PAGE 11
Of Experience
by
We are afraid to drink our wines, when toward the bottom of the cask; in Portugal those fumes are reputed delicious, and it is the beverage of princes. In short, every nation has many customs and usages that are not only unknown to other nations, but savage and miraculous in their sight. What should we do with those people who admit of no evidence that is not in print, who believe not men if they are not in a book, nor truth if it be not of competent age? we dignify our fopperies when we commit them to the press: ’tis of a great deal more weight to say, “I have read such a thing,” than if you only say, “I have heard such a thing.” But I, who no more disbelieve a man’s mouth than his pen, and who know that men write as indiscreetly as they speak, and who look upon this age as one that is past, as soon quote a friend as Aulus Gelliusor Macrobius; and what I have seen, as what they have written. And, as ’tis held of virtue, that it is not greater for having continued longer, so do I hold of truth, that for being older it is none the wiser. I often say, that it is mere folly that makes us run after foreign and scholastic examples; their fertility is the same now that it was in the time of Homer and Plato. But is it not that we seek more honour from the quotation, than from the truth of the matter in hand? As if it were more to the purpose to borrow our proofs from the shops of Vascosan or Plantin, than from what is to be seen in our own village; or else, indeed, that we have not the wit to cull out and make useful what we see before us, and to judge of it clearly enough to draw it into example: for if we say that we want authority to give faith to our testimony, we speak from the purpose; forasmuch as, in my opinion, of the most ordinary, common, and known things, could we but find out their light, the greatest miracles of nature might be formed, and the most wonderful examples, especially upon the subject of human actions.

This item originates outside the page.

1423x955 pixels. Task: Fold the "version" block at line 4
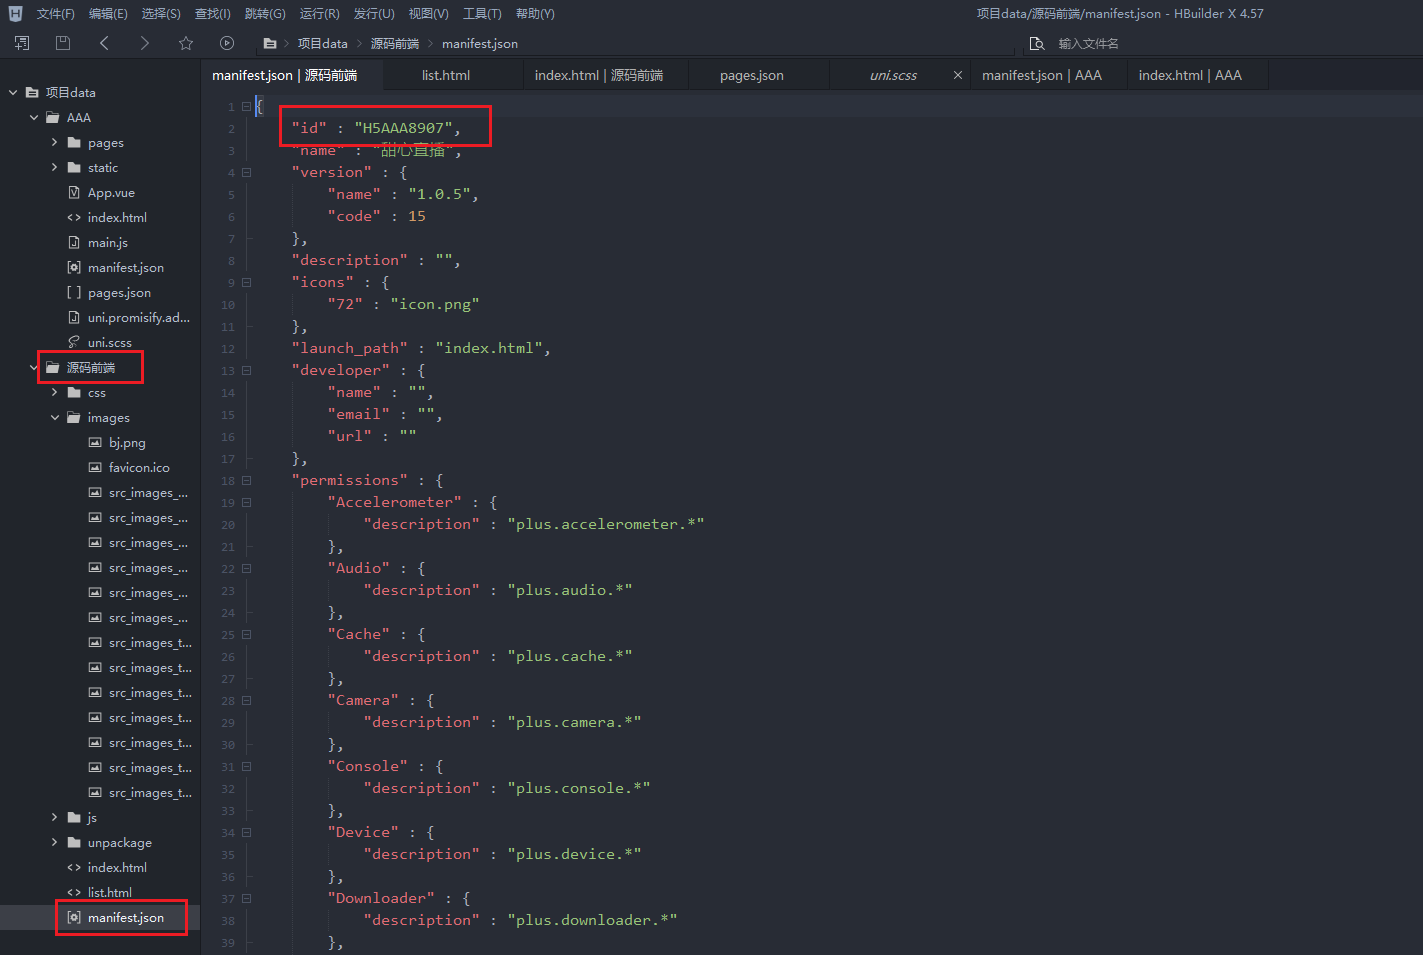click(247, 172)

Now, upon this subject, setting aside the examples I have gathered from books, and what Aristotle says of Andron the Argian, that he travelled over the arid sands of Lybia without drinking: a gentleman, who has very well behaved himself in several employments, said, in a place where I was, that he had ridden from Madrid to Lisbon, in the heat of summer, without any drink at all. He is very healthful and vigorous for his age, and has nothing extraordinary in the use of his life, but this, to live sometimes two or three months, nay, a whole year, as he has told me, without drinking. He is sometimes thirsty, but he lets it pass over, and he holds that it is an appetite which easily goes off of itself; and he drinks more out of caprice than either for need or pleasure.
Here is another example: ’tis not long ago that I found one of the learnedest men in France, among those of not inconsiderable fortune, studying in a corner of a hall that they had separated for him with tapestry, and about him a rabble of his servants full of licence. He told me, and Seneca almost says the same of himself, he made an advantage of this hubbub; that, beaten with this noise, he so much the more collected and retired himself into himself for contemplation, and that this tempest of voices drove back his thoughts within himself. Being a student at Padua, he had his study so long situated amid the rattle of coaches and the tumult of the square, that he not only formed himself to the contempt, but even to the use of noise, for the service of his studies. Socrates answered Alcibiades, who was astonished how he could endure the perpetual scolding of his wife, “Why,” said he, “as those do who are accustomed to the ordinary noise of wheels drawing water.” I am quite otherwise; I have a tender head and easily discomposed; when ’tis bent upon anything, the least buzzing of a fly murders it.